Валентина, родная теткина дочь, на четыре года только старше Лизаветы, но от картошки располнела, от работы ссутулилась, от сквозняков байкальских лицом потемнела — меньше сорока ни за что не дашь. Теперь втроем сидели на выступе у откоса, еще раз по первой, второй и третьей за все то же — за мужиков да за себя, и после втроем с песнями назад, к дому-сиротке. До вечера говорили-говорили — все переговорили и все, что было, выпили, а вечерней «мотаней» Лизавета уехала в Слюдянку и до самой Слюдянки, в окно уткнувшись, проплакала тихо за все прожитое, и не потому, что худо оно было или хуже, чем у других, просто — душа так устроена, чтоб жизнь, которая уже прошла, оплакивать, и чтоб той, что еще впереди, шибче радоваться.

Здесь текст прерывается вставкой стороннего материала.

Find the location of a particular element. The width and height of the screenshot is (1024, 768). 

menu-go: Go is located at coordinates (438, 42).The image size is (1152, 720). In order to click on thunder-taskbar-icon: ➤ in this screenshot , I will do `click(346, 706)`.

Целая неделя ушла на то, чтоб к новому житью приспособиться. Две большие комнаты квартиры бывшего председателя нечем было обставить. Все свои сбережения до копейки ухнула разом, но привезла на дрезине по специальному заказу шифоньер и тумбочку трехполочную для книг. Вместе со старым шкафом и кроватью-полуторкой с настоящей периной, желтым покрывалом, в цвет блестящему шифоньеру, и высокими, как положено, подушками комната вроде бы вид заимела. Со второй комнатой, что отделена от первой, как и во всех типовых домах дореволюционной постройки, громадной русской печкой с лежанкой не меньше чем на трех человек, с колькиной комнатой, было сложнее: кровать, стол да стул с табуреткой, но Колька шалел счастьем. Еще бы! В десятиметровке, где они жили до того, можно было только лежать, сидеть и стоять. Здесь же хоть через голову кувыркайся… Но о Колькином счастье разговор особый.

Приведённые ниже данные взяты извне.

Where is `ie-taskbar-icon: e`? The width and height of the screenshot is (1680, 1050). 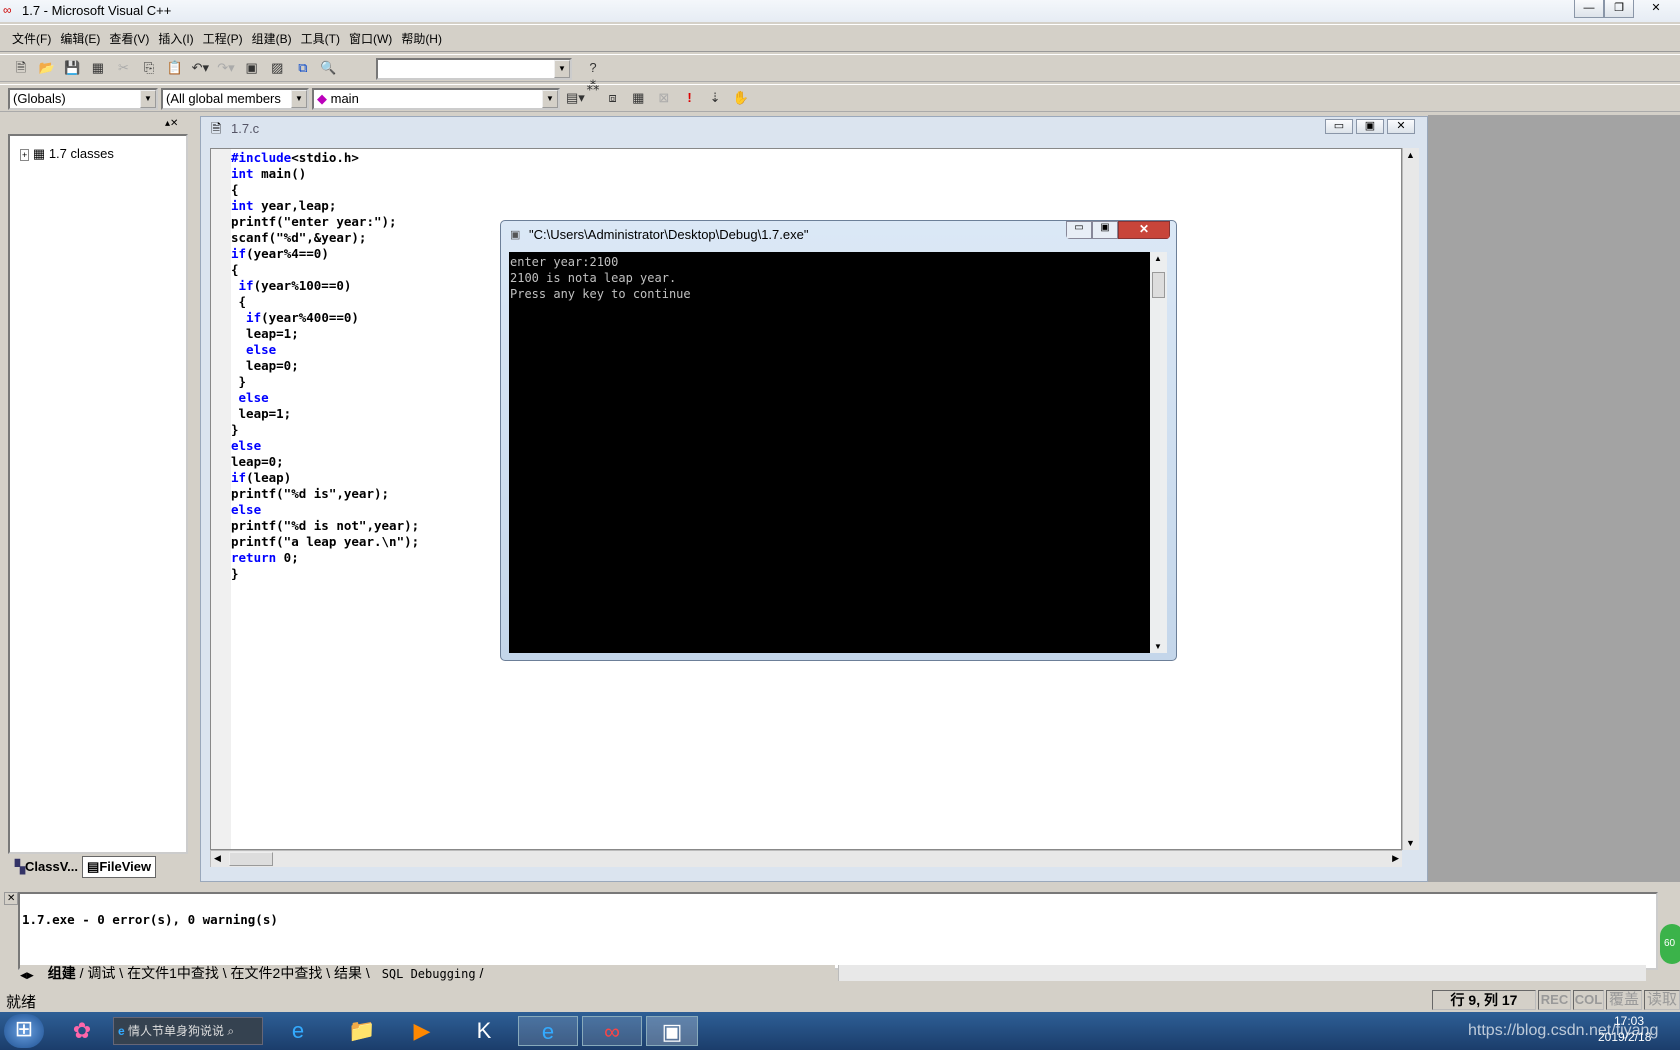 ie-taskbar-icon: e is located at coordinates (298, 1031).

Лизавету немного тревожили два обстоятельства, связанные с новым местопроживанием: круглосуточный грохот поездов, от чего отвыкла, и байкальские шторма. Там, на километре, дом их стоял хоть и близко к берегу, но все же на высоте железнодорожного полотна. Теперь волна будет колотить чуть ли не в стену дома — когда научится засыпать вовремя?

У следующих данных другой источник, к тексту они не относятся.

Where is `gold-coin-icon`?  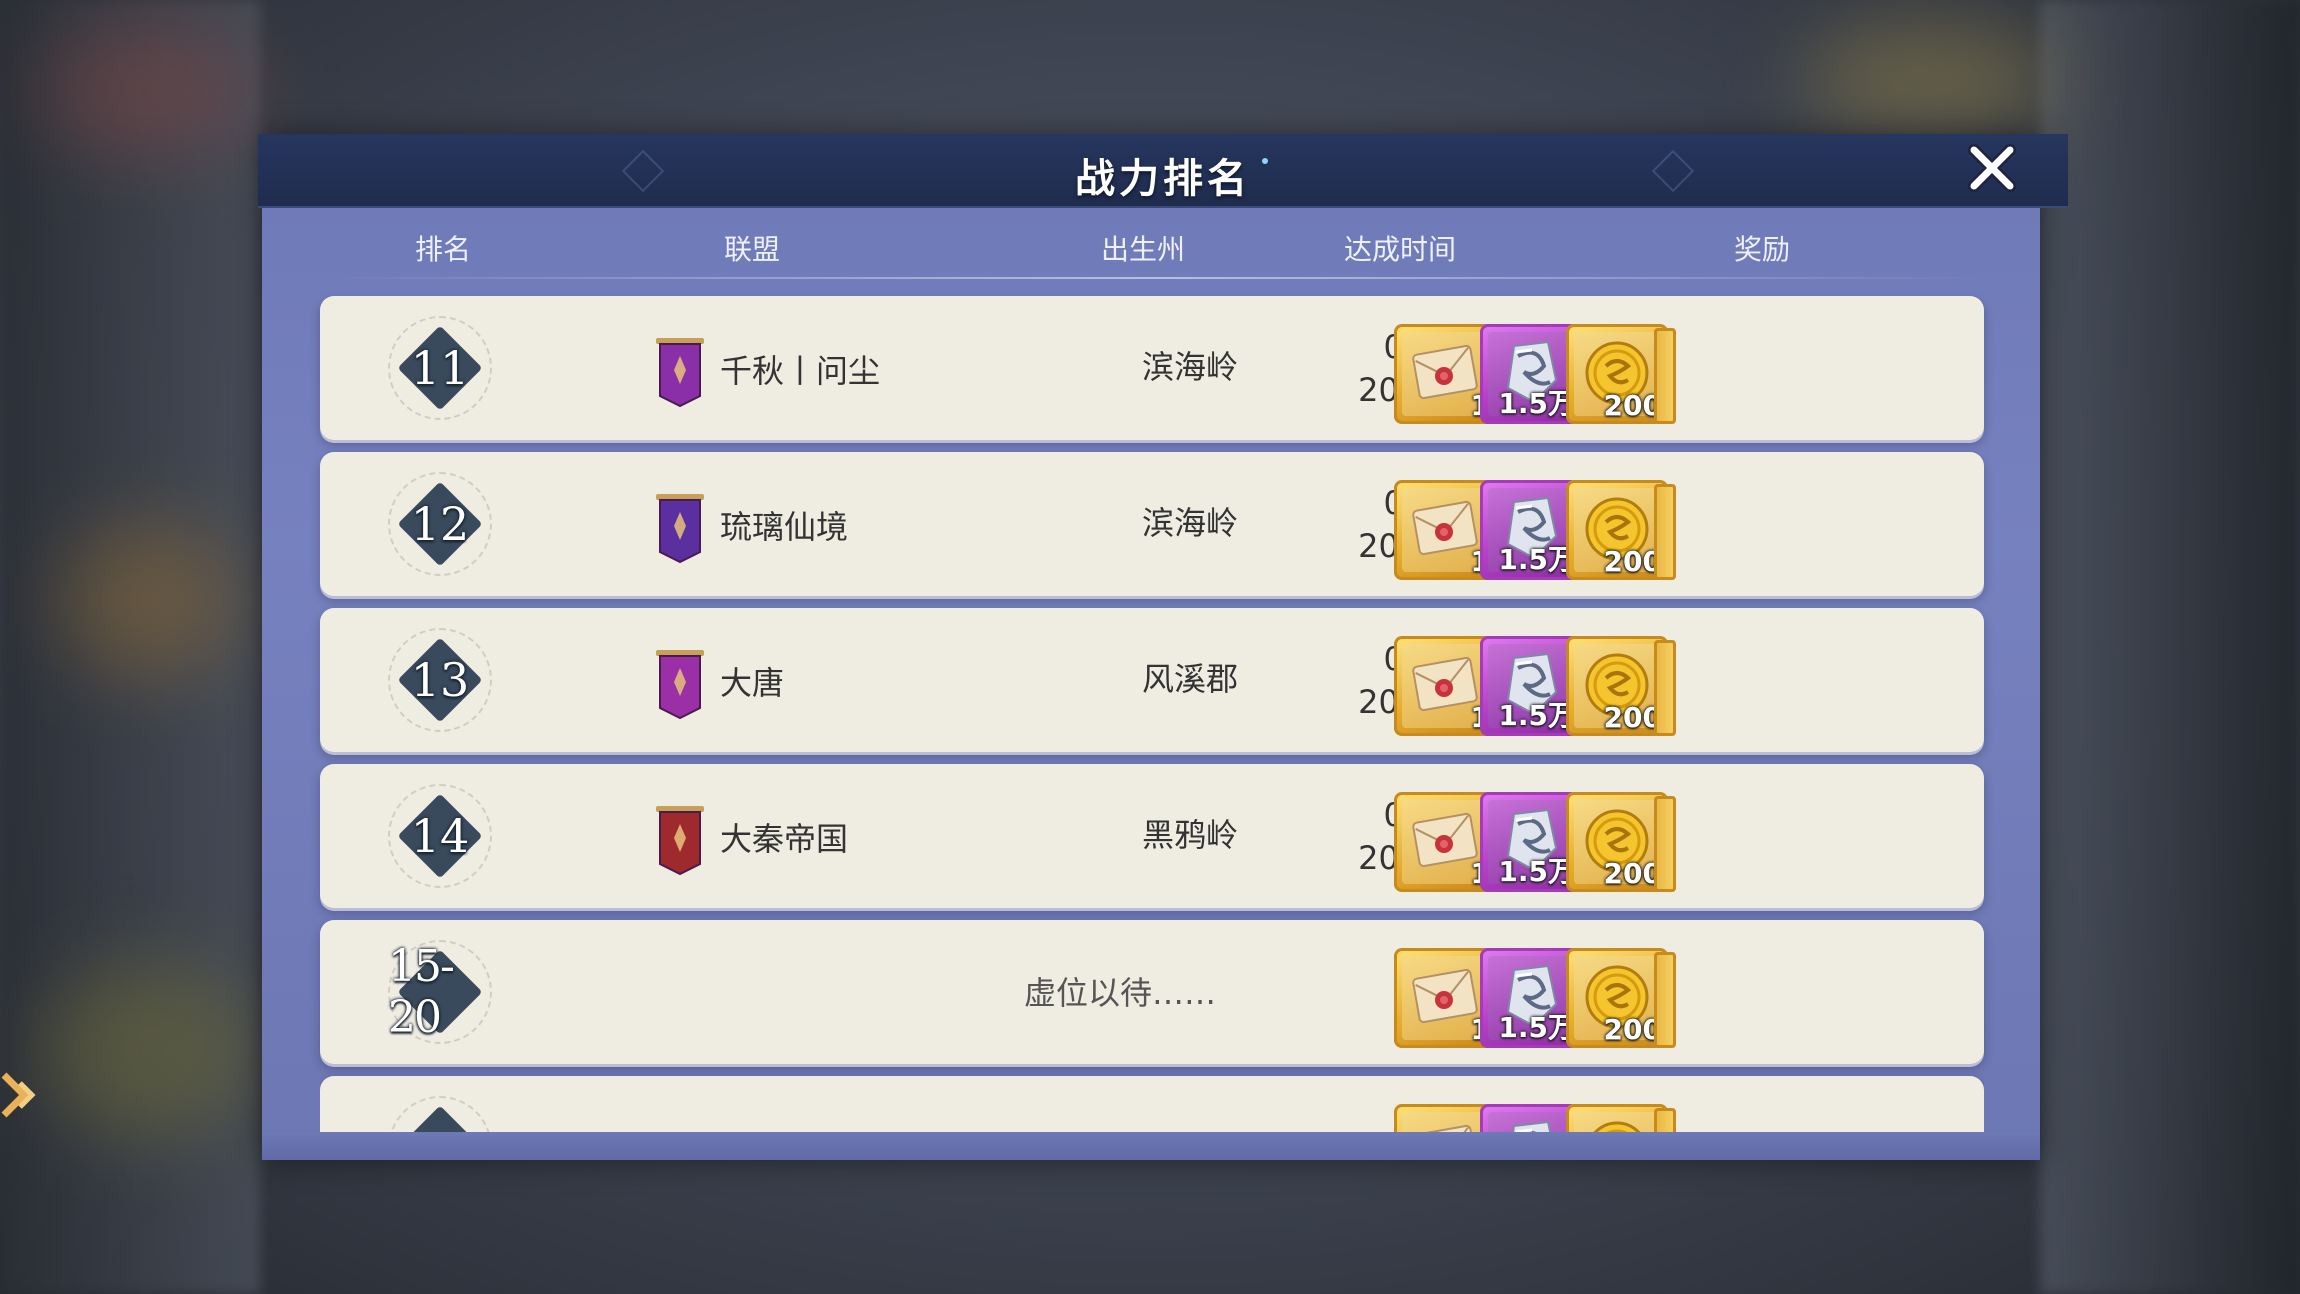 gold-coin-icon is located at coordinates (1617, 1126).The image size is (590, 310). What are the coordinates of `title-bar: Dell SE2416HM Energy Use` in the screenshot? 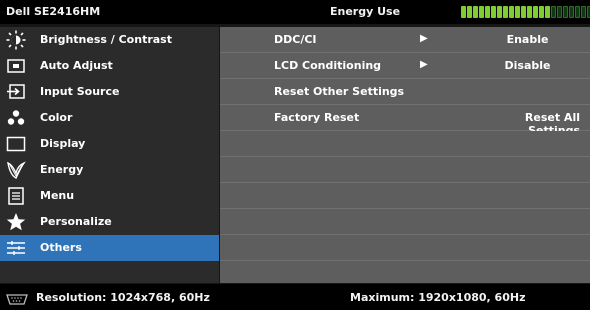 It's located at (295, 12). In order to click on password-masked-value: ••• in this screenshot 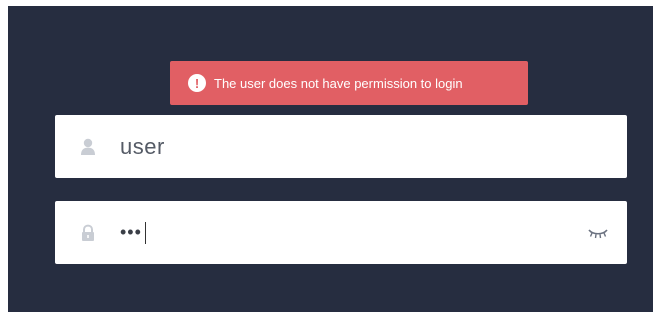, I will do `click(131, 232)`.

Но была еще одна тревога совсем другого свойства. Из крайнего окна ее комнаты, если чуть пригнуться да глянуть под самое небо, виден клочок гарнизонной площадки, как раз тот клочок, на котором по утрам, как и столько лет назад, так, будто на свете ничего не изменилось с тех пор, выставляет себя напоказ всему свету хвастунишка-красавец старшина, девичья влюбленность в которого не прошла, не забылась, но теперь, понятно, не радовала своей живучестью, но злила и, кажется, даже унижала. Короче — тревога и помеха, но уже в первое же утро высмотрела, и во второе опять пялилась, приседая на корточки у подоконника, и потом… С этим надо было что-то делать. Уверяла себя, что справится. слава Богу, сил душевных не занимать!